··· DATA SHOWN ···

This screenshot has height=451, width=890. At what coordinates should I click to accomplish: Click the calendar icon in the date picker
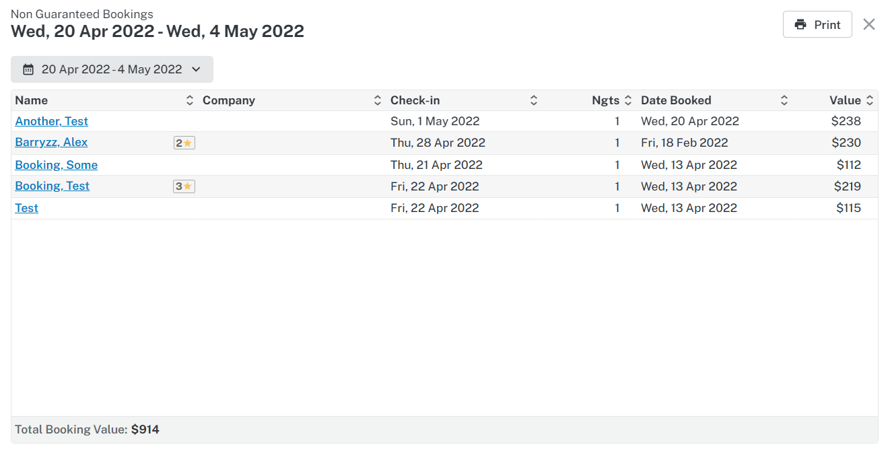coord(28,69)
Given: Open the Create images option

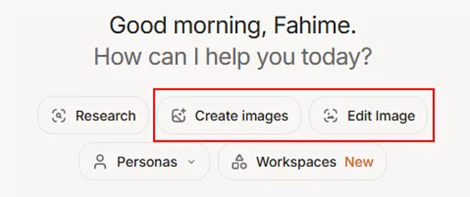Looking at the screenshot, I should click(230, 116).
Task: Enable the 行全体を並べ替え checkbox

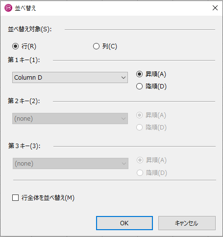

···

- **TASK STATEMENT**:
Copy the listing above word for word, omitting the pictures.

- **OUTPUT**:
This screenshot has height=451, width=890. At what coordinates should I click to accomplish: Click the calendar icon in the date picker
coord(28,69)
Given: Open the Create images option

Looking at the screenshot, I should click(230, 116).
Task: Enable the 行全体を並べ替え checkbox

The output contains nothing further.